- What to produce
Quote exactly the lines from the one with "The width and height of the screenshot is (932, 600)." to the end of the data, both included; omit the pictures.

(Provided records)

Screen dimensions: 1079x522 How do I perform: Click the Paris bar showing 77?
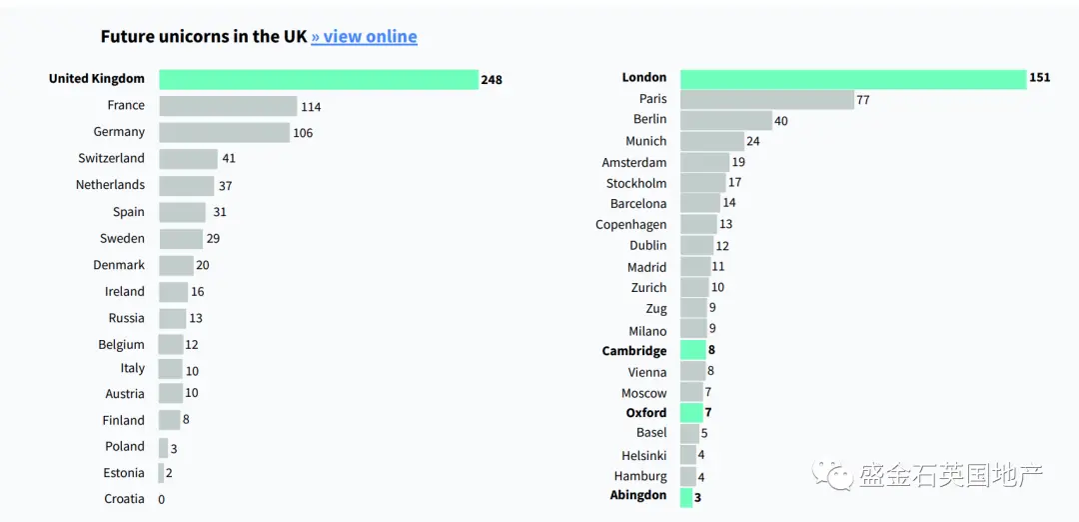click(767, 100)
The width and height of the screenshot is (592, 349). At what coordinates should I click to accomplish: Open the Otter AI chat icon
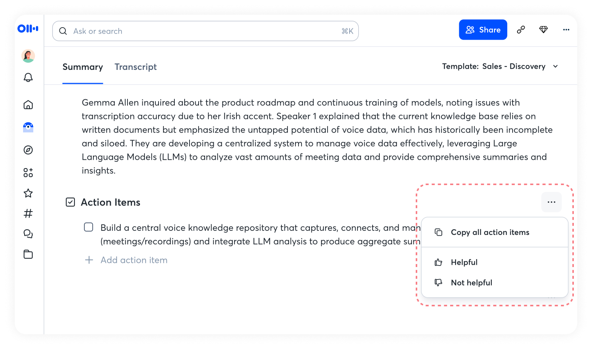tap(28, 127)
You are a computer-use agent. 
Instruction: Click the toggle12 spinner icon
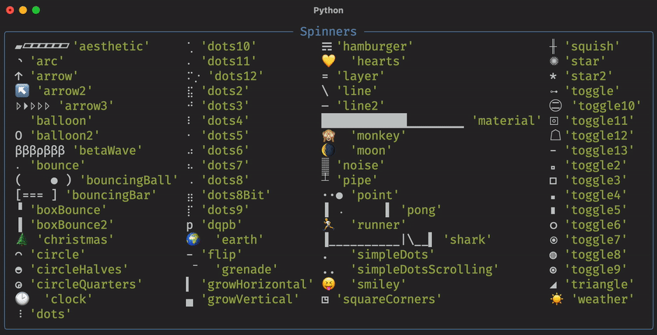(556, 135)
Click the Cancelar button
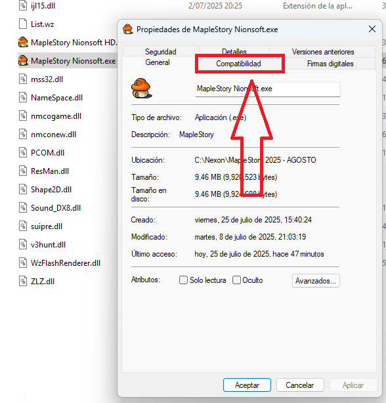The height and width of the screenshot is (403, 386). [x=300, y=385]
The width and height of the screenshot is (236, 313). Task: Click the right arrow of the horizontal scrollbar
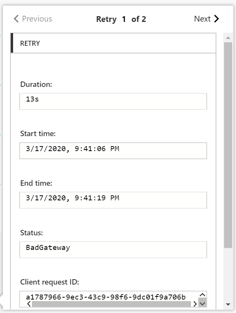195,304
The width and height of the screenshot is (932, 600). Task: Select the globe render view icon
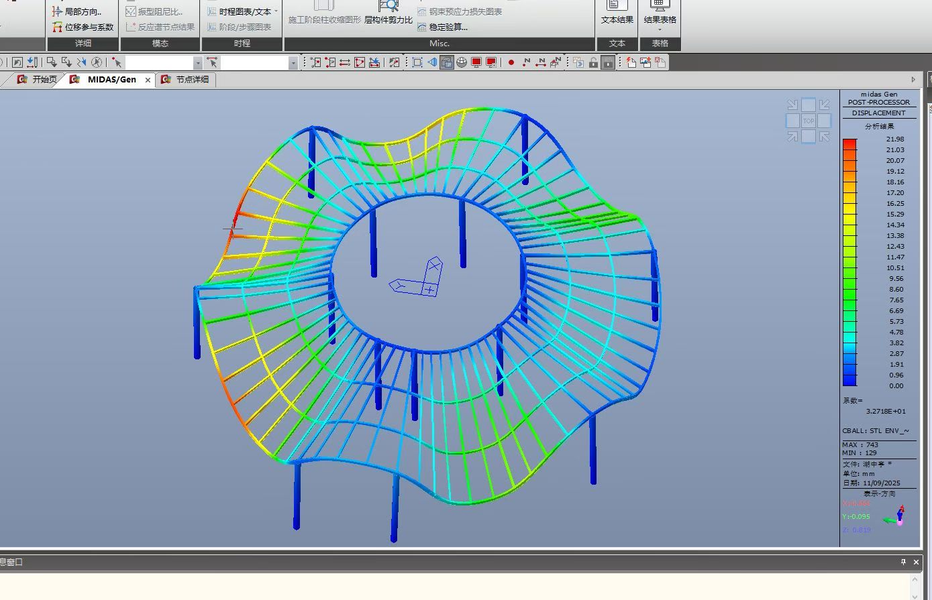[462, 62]
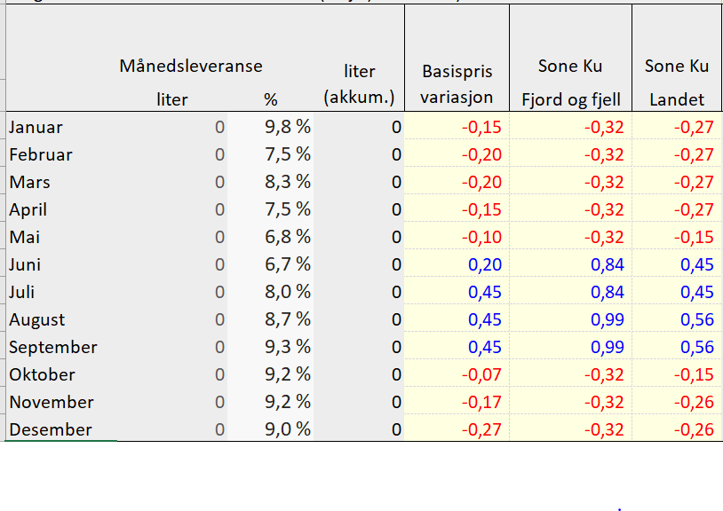The height and width of the screenshot is (511, 723).
Task: Select the Mai row's Landet value -0,15
Action: [x=694, y=237]
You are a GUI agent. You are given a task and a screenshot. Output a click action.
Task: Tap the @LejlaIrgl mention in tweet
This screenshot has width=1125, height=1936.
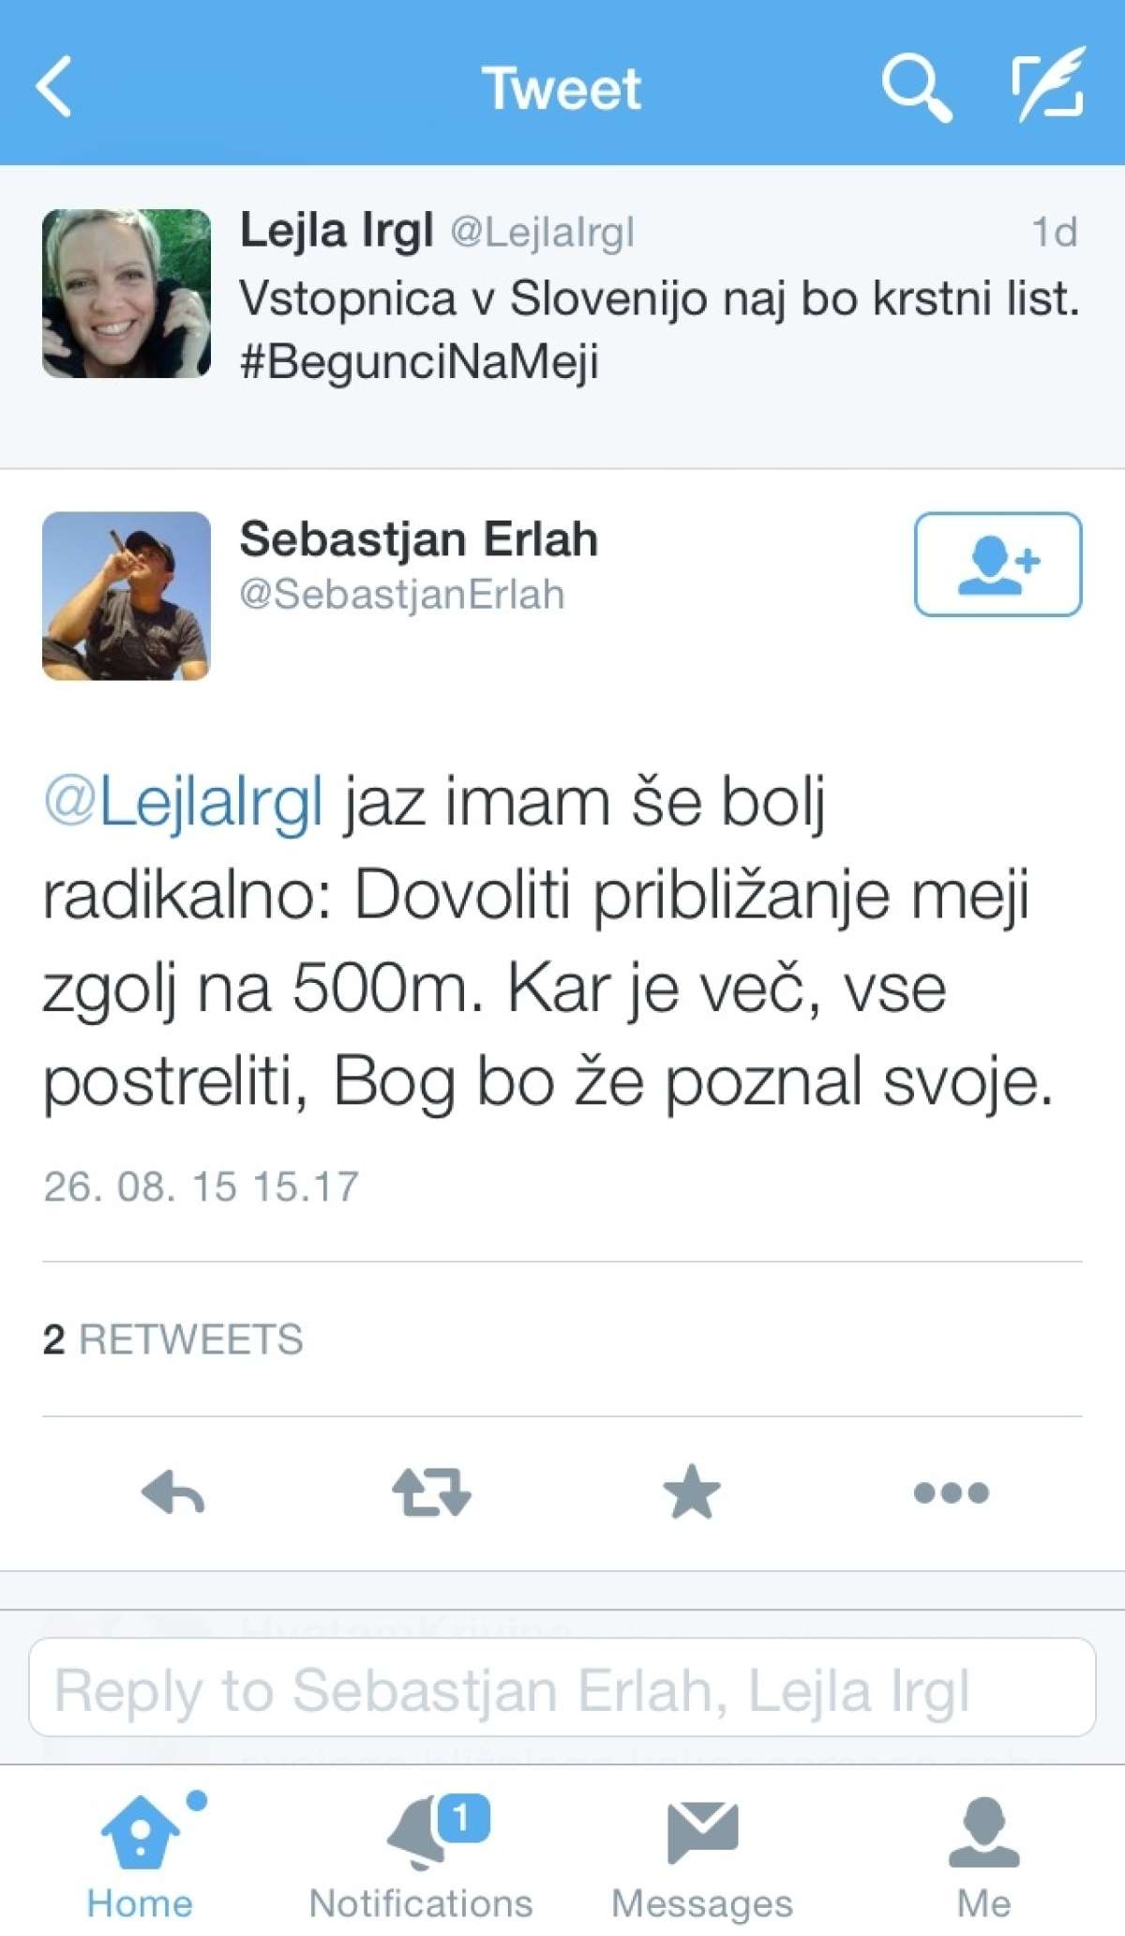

(End Provided records)

- Result
The width and height of the screenshot is (932, 600). Task: Select the globe render view icon
[462, 62]
The height and width of the screenshot is (511, 723).
Task: Select the Mai row's Landet value -0,15
Action: [x=694, y=237]
You are a GUI agent. You are given a task and a screenshot. Output a click action.
Task: Tap the @LejlaIrgl mention in tweet
This screenshot has width=1125, height=1936.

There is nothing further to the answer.